**WRITTEN REQUEST 1:**
In the passage on the stately home and its gardens, what entry fee did visitors pay when the doors first opened to the paying public in 1958?
**WRITTEN REQUEST 2:**
Extend the passage on the stately home and its gardens, picking up after its final sentence.

Next he took a radical decision, and in 1958, two years after moving into the house, the doors were thrown open to the paying public, with an entry fee of half a crown.



Strange as it may seem today, this was a brave new world for stately homes at this time. Just four or five others, including Longleat owned by his great friend the late Lord Bath, had previously taken the step. Fortune favours the brave and the venture proved a great success.



Along with a wonderful family home, and a successful visitor attraction, the current Lord Hertford has clearly inherited his father's ability to 'think outside the box'. Many of the challenges of the past 17 years, have been transformed into business opportunities.



"When my parents opened there was a fascination as to what went on inside a stately home, I don't think that's there anymore. Now most of our visitors come for the open space, the lake, and the adventure playground area" says Lord Hertford, whose 400 acres of parkland were recently named as one of the '50 Best Picnic Spots' by The Independent newspaper.



Given this history of moving with the times, it's no surprise that 10 years ago, when Ross Barbour applied for the post of head gardener his innovative, and some might say controversial ideas, fell onto a fertile landscape.



At odds with the stereotypical image of a tweed-clad, weather-beaten head gardener of advancing years, Ross, 37, sports a T-shirt and combats topped off with a funky hair cut and earring.



A leisurely afternoon of exploration reveals that with Lord Hertford's enthusiastic backing, Ross's vision of a stately home garden for the 21st century incorporating a thriving eco-system full of biodiversity, has been a powerful catalyst for change.



Leaving the tea terrace in front of the house we pass by the mixed border, a blaze of summer colour, and reach the rose garden.



Created by the renowned Victorian garden designer Robert Marnock as a showcase for the botanical discoveries of the New World, the area subsequently fell into disarray, before being revived as a rose garden in the 1960s.

**DATASET CONTENT:**
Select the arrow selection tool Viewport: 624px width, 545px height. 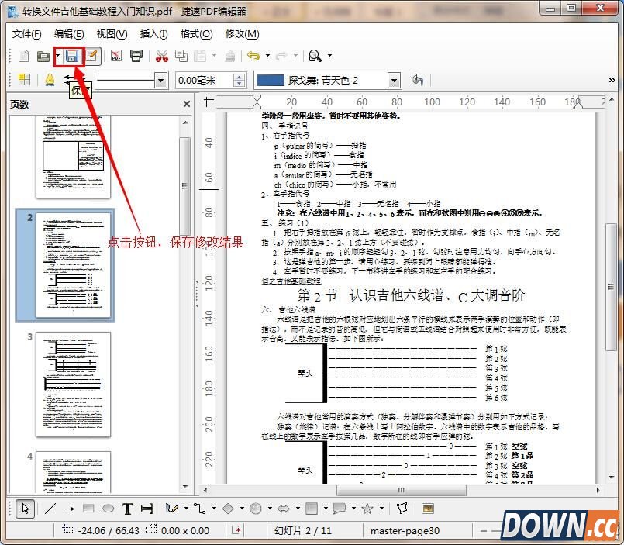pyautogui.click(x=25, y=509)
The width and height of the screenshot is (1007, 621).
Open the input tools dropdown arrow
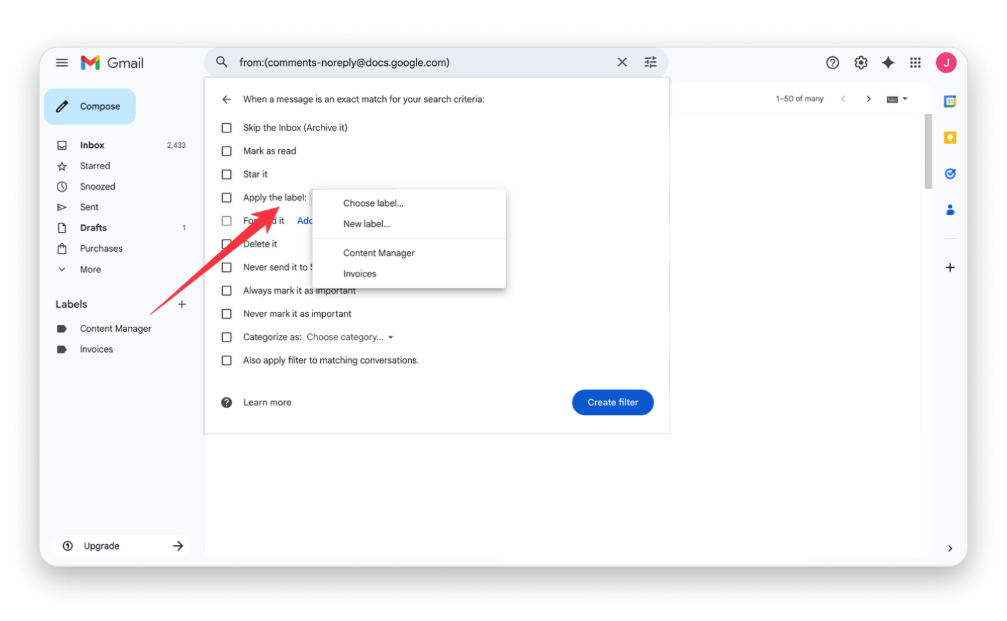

**TASK RESPONSE 1:**
Half a crown.

**TASK RESPONSE 2:**
"I didn't have much of a love for roses at first but I grew to love them. I just thought that the way they were laid out, in quadrants of grass with flower beds filled with a single variety of rose, wasn't particularly great. There were also a lot of problems with black spot, aphids and mildew," says Ross.



Numerous ideas were debated, and finally a mixed planting scheme that fills each of the quadrants with a mixture of trees, shrubs, perennials and bulbs was chosen.



Twelve months on, the area has an altogether more contemporary feel. Around 70 per cent of the roses, along with the trees and shrubs have already been planted; bulbs and perennials will be added in autumn or spring. In the meantime a wildflower mix has been used to provide a temporary infill around the ribbons of rose bushes.



There are practical benefits too. "With a monoculture of one plant in one bed it's like a landing strip for anything that might come and to prey on it. With a variety of plants you'll still get that to some extent, but you also attract other insects in, some of which will be predators, and hopefully you create a natural balance so that the pests are kept at such a level that they don't cause a problem. It also attracts in the birds that feed on the insects as there's lots more cover for them now," explains Ross.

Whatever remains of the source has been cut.